Severe courses of acute HEV infection are described in individuals with preexisting chronic liver disease (16), elderly males and pregnant females (17). Endemic HEV infection is recognized as one of the leading causes of acute decompensation of cirrhosis in the developing countries and is estimated to account for approximately 21% of ACLF in Asia and Africa (18). In contrast, autochthonous HEV infection usually presents with a milder course of disease (7) and is only sporadically reported as the cause of decompensation and ACLF in large Western cohorts (19). A retrospective cohort of patients treated with ribavirin for autochthonous HEV infection revealed that mortality occurred only in patients with acute decompensation of underlying cirrhosis (20). It cannot be excluded that other hepatic or extrahepatic factors might have contributed to the decompensation of cirrhosis in the current study patient (21). The time course and extent of hepatitis suggested HEV infection as the major decompensating event. Although hepatitis E-associated decompensation and ACLF developed before the onset of pancreatitis in the current case, acute pancreatitis most likely accelerated the course of disease by driving acute renal failure as one of the most relevant single organ failures in ACLF by European definition (12).

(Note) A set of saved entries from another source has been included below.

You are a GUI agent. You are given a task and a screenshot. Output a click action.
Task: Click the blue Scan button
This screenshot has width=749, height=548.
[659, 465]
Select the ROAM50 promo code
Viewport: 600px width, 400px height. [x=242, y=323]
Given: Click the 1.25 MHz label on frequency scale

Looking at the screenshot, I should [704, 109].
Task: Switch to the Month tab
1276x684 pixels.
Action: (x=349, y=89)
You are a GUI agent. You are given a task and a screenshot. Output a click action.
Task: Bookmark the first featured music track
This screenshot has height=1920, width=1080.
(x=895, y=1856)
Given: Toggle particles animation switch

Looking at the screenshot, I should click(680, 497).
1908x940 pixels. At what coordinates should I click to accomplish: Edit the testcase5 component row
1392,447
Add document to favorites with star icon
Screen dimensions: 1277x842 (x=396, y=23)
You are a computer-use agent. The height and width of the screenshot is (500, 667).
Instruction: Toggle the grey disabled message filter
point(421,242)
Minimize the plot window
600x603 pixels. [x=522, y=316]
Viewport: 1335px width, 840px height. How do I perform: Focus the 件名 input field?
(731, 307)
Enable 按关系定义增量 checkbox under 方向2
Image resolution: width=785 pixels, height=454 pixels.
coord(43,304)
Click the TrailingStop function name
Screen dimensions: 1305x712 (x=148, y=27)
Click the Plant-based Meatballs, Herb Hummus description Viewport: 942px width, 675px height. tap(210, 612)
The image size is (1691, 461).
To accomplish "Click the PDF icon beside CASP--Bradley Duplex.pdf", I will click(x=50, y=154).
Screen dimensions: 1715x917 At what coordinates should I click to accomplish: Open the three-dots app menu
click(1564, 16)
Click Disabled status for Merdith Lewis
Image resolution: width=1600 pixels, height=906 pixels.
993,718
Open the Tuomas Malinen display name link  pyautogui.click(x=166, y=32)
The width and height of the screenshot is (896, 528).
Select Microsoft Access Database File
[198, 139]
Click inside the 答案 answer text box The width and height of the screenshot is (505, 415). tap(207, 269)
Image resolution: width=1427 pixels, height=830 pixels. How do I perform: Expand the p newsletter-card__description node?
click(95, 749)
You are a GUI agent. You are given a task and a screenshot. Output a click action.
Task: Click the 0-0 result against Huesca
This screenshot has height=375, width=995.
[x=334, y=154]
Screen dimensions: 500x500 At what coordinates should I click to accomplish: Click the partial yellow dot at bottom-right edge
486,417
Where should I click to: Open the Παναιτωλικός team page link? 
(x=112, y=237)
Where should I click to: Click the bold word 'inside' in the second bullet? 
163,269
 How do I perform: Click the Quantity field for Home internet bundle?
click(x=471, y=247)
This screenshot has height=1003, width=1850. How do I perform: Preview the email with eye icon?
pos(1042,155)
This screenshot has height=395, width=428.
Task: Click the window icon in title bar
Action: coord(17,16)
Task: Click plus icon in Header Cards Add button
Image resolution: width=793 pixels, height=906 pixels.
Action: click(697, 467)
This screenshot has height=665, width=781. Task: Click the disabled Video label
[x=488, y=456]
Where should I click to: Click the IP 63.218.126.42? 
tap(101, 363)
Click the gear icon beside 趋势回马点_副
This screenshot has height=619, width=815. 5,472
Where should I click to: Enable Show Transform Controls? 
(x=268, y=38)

It remains elusive whether treatment with ribavirin would have ameliorated the course of ACLF and prevented acute pancreatitis as an extrahepatic manifestation. However, the severe course of HEV infection in elderly patients with underlying liver disease evidence supports the early use of ribavirin in patients at risk (20).

3.1. Conclusions

Despite its association with a benign course, even autochthonous HEV infection can precipitate ACLF and may cause severe extra hepatic manifestations in patients with underlying liver disease.